Reproduce the records below in full and word for word, excluding pictures.

.....

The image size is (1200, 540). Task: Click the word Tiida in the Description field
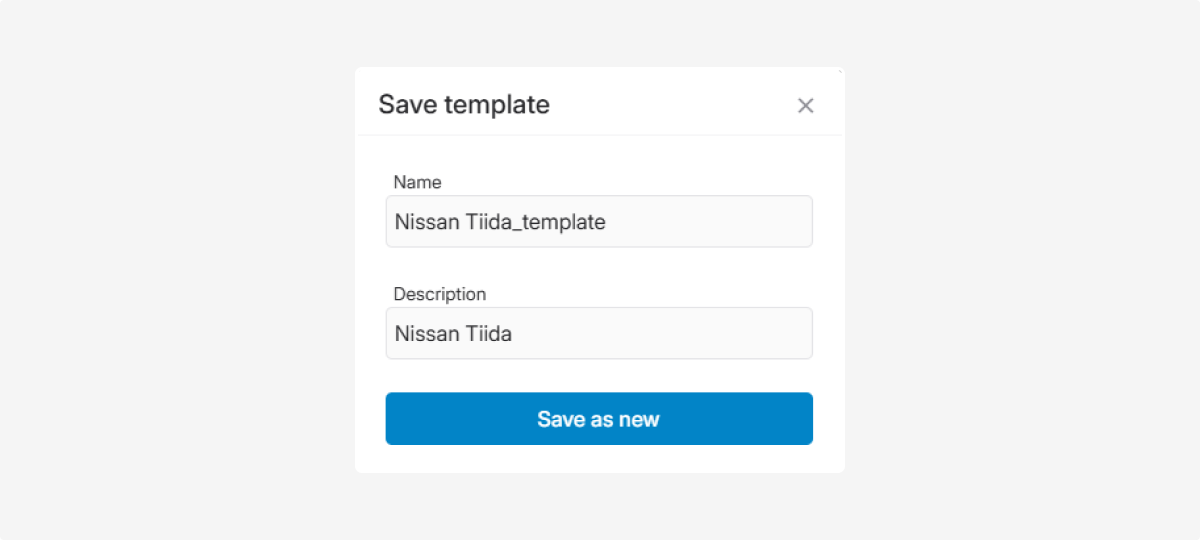489,334
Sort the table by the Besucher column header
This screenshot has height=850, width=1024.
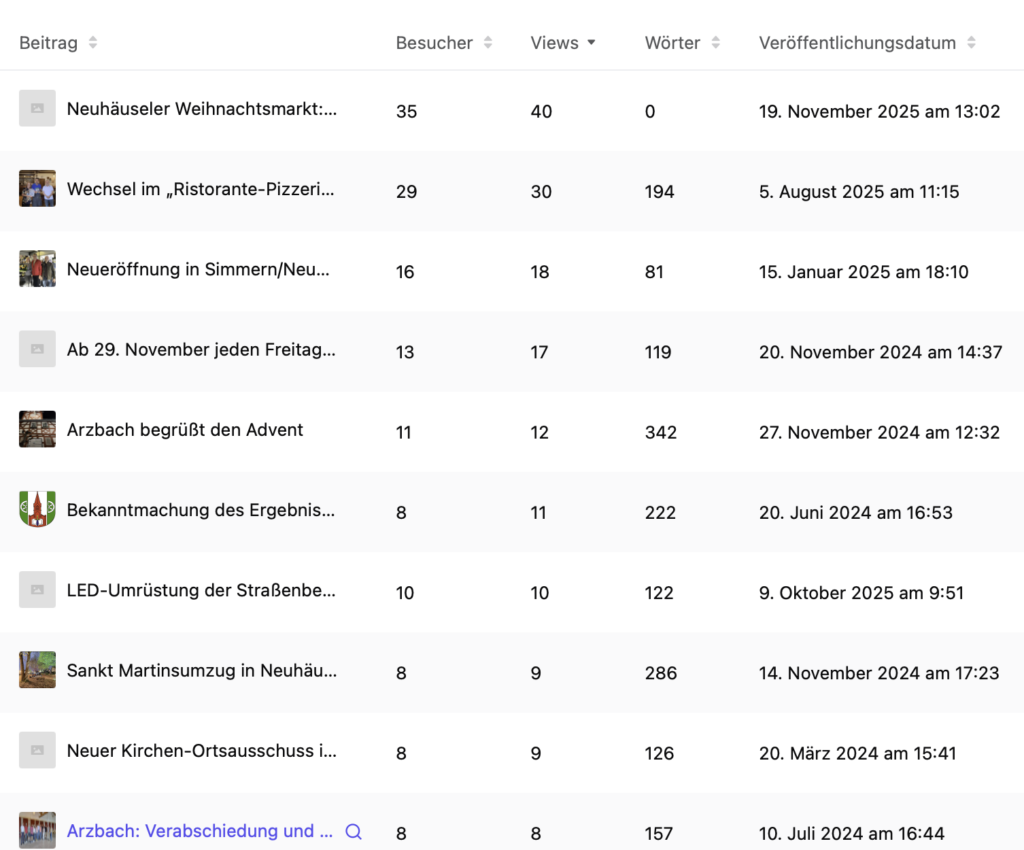click(x=434, y=43)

.....

# [Answer to this exercise]
The image size is (1200, 540). Task: Click the word Tiida in the Description field
489,334
Sort the table by the Besucher column header
This screenshot has height=850, width=1024.
click(x=434, y=43)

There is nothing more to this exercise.